NMP劈離過程中定時監(jiān)測血氣分析。整個過程中Na+基本保持穩(wěn)定；pH值和HCO3-變化趨勢相似，劈離前均低于基礎(chǔ)值，通過在灌注液中加入5%碳酸氫鈉注射液，HCO3-逐漸升高，pH值也逐漸接近生理范圍，甚至在劈離后高于基礎(chǔ)值，但HCO3-始終未達到基礎(chǔ)值水平。乳酸在劈離過程中呈緩慢上升趨勢，考慮同肝臟代謝過程中產(chǎn)生酸性物質(zhì)，而整個灌注系統(tǒng)沒有血液透析系統(tǒng)，無法清除代謝產(chǎn)物有關(guān)，這可能是HCO3-始終未達到基礎(chǔ)值水平的另一個原因。K+在灌注劈離期間也呈逐漸升高趨勢，考慮與劈離期間肝細胞破壞，細胞內(nèi)鉀釋放，整個灌注系統(tǒng)沒有血液透析系統(tǒng)，無法清除有關(guān)。高鉀血癥導致細胞內(nèi)H+和細胞外K+交換增加，導致灌注液中H+增多，這可能是HCO3-始終維持在低水平的另一個原因。Ca2+灌注開始劈離前一過性降低，通過添加葡萄糖酸鈣注射液，將其逐漸穩(wěn)定在基礎(chǔ)值水平；PO2在劈離過程中通過持續(xù)給予1～2 L/min的氧氣而保持基本穩(wěn)定。

3.3 NMP下劈離保存效果的評價：肝臟血流動力學的穩(wěn)定和良好的肝臟微循環(huán)狀態(tài)密切相關(guān)。本研究所構(gòu)建的NMP保存系統(tǒng)，在進行肝臟劈離保存期間，門靜脈和肝動脈的壓力自始至終均十分恒定，隨著劈離過程的結(jié)束，逐漸減少總流量以保證壓力的穩(wěn)定，因為肝動脈的流量所占總流量比重較小，所以變化不明顯。
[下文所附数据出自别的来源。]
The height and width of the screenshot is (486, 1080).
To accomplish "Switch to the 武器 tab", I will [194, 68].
這說明在常溫條件下，選擇適當?shù)膲毫M行門靜脈以及肝動脈的雙重灌注，對肝臟的微循環(huán)沒有明顯的損傷。

膽汁形成是一個極其復雜的肝臟細胞內(nèi)物質(zhì)的代謝轉(zhuǎn)化和膽管系統(tǒng)排泌的過程，膽汁的分泌和引流情況是反映肝臟、膽道功能的重要指標，因此常用來衡量和觀察NMP保存系統(tǒng)的效果［23］。既往研究報道，膽汁分泌量能夠評價肝功能［24］，肝移植后大鼠膽汁分泌量的多少是評價移植肝臟術(shù)后肝功能的一個重要指標，膽汁分泌量的減少可能預示著肝功能的損害［25］。因此，在NMP保存下劈離的研究中觀察膽汁的分泌量是評價劈離過程中肝臟功能的重要指標之一。在本實驗中自體外灌注開始，肝臟膽汁分泌的速度比較恒定，隨時劈離的進行，分泌膽汁的有效肝細胞數(shù)量逐漸減少，膽汁量逐漸下降至穩(wěn)定值，膽汁的持續(xù)分泌較直觀地反映了劈離過程中供肝的生理活性和功能狀態(tài)。
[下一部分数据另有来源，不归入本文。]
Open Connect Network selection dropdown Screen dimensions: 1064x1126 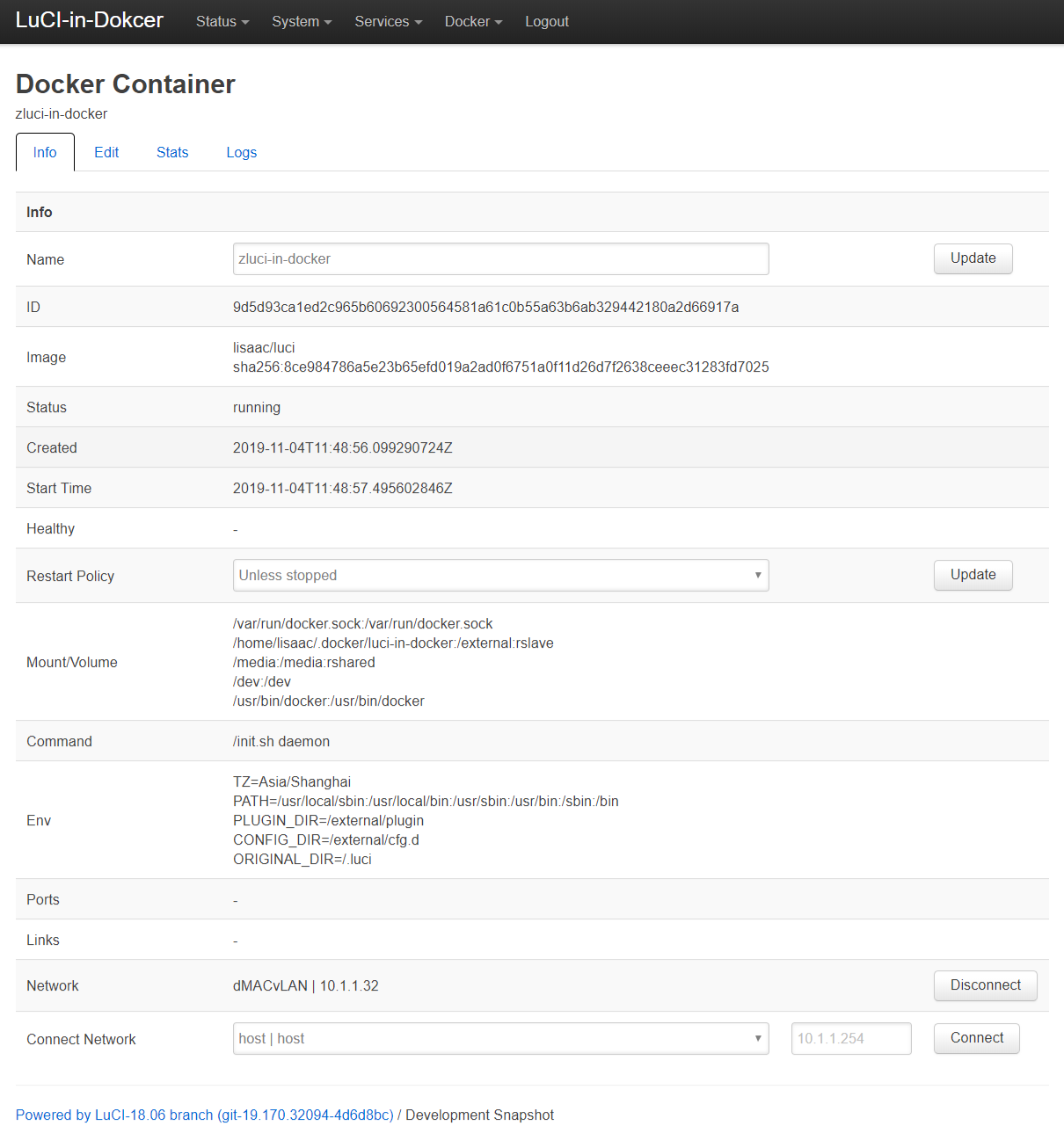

肝細胞或線粒體膜損傷的時候會引起血液中許多有關(guān)肝臟酶學的變化。在肝細胞中，ALT主要存在于非線粒體中，而約80%的AST存在于線粒體內(nèi)。當肝細胞受損時，肝細胞膜通透性增加，胞漿內(nèi)的ALT與AST釋放入血漿，使血清ALT與AST的酶活性升高，在中等程度肝細胞損傷是，ALT漏出率遠大于AST，但在嚴重肝細胞損傷時，線粒體膜亦損傷，可導致線粒體內(nèi)AST的釋放，血清中AST/ALT升高。一部分LDH也存在于肝臟組織中，肝細胞損傷時LDH水平也會明顯升高。ALP主要分布在肝臟中，膽道疾病時可能由于ALP生成增加而排泄減少，引起血清中ALP升高。本研究在肝臟NMP保存下劈離期間，分段取灌注液檢測上述酶學指標，發(fā)現(xiàn)在灌注開始時ALT、LDH、ALP出現(xiàn)一定程度的下降，考慮與血液稀釋有關(guān)，與Xu等［12］的研究結(jié)果一致。隨著劈離的進行直至劈離結(jié)束，ALT、LDH逐漸升高，可能與劈離過程對肝組織造成損傷，細胞內(nèi)酶大量釋放入血有關(guān)；而ALP則持續(xù)維持在低水平，表明在灌注劈離過程中膽道引流通暢，無膽道梗阻出現(xiàn)；但AST水平在劈離前沒有明顯降低，隨著劈離的進行直至劈離結(jié)束，AST水平逐漸升高，也考慮同劈離過程對肝組織造成的嚴重損傷有關(guān)。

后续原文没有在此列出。